第17話 戦い 2

 オオオオオオオオッッッッ・・・


 高空の闇がうなりを上げ、雲を雷のような閃光が照らし出す。

 二機の姿は、もはや鬼神と言うべきものであった。

 複雑な装甲は切り裂く空気の鎧を身にまとい、衰え行くジェネラの流れを、強引に捕まえる。


 ギガッガッ!!

 ガガガッ!!


 剣同士が打ち付けられる度に稲妻が走り、少し遅れて轟音が響いてくる。

 だがそれを耳にしようとした者は、たちまち鼓膜を破られてしまうだろう・・・!


「おまえはっ!多くの人間を犠牲にしようと言うのかっ!」

「そんなことは俺にはできないっ!だがっ・・・その前に大切な人を守らなくてはならないっ!」


 ヴァイランスがディザイアに剣を突き立てようと急降下する。

 しかしそれは空しく宙を切り裂き、逆にディザイアが急反転し上を取って、こんどはヴァイランスを追いかける。

 オオオオオオ・・・

 圧縮された空気が赤みを帯び、二機を尋常でない高温にさらした。


「ならばっ、私も戦うまでだっ!それが多くの人間のっ、リィニスのためになるならばっ!!」


 二機はもつれながら、眼下に広がる荒野の湖めがけて落ちていった。鈍色の水面が、硬い岩のように獲物を待ち受ける。

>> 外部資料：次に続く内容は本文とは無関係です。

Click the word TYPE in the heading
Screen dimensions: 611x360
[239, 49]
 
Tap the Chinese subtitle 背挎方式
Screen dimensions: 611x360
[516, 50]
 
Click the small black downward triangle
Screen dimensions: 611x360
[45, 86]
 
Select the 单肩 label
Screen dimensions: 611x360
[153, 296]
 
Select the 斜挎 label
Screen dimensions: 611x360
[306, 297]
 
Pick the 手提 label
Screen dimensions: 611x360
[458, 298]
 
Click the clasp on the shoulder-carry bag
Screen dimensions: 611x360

 しかしそれでも、お互いの機体から目を離そうとしない。

「うおおおおおっっっっっ!!」


 ボウッ!!

 二機は浅い角度ではあったが、猛スピードで水面に衝突した。


 バッ!ババッババッ!バッババッッ!


 瞬間に湖面が大きく円形にえぐれ、湖底が露わとなった。巨大な水柱が立ち上り、水面は波に襲われて湖自体が大きく歪んだ。


 ドウッ!ドッ!ドドッ!


 二機はなおも水面をバウンドし、もつれにもつれて回転しながら、互いの装甲に一撃を食らわさんと逸った。

 やがて吹き上げられた水が雨となって降り出した。


「オアアアアアッッッッ!!!」



 しかし二機が悲しい定めを背負い、空しく命を削っている間にも、運命の遊星はついにこの星にたどり着いたのであった。

 それに呼応するように、『水晶宮』も元あるべきところに還ろうと、徐々に高度を増して行く。


「やめてっ!・・・本当に・・・本当にみんな死んじゃうんだよぉっ・・・!どうしてっ・・・?どうして、止められないのっ!?」


 トゥアの体からは光があふれ、その長い美しい髪の中では、ジェネラの流れが光点となって見えた。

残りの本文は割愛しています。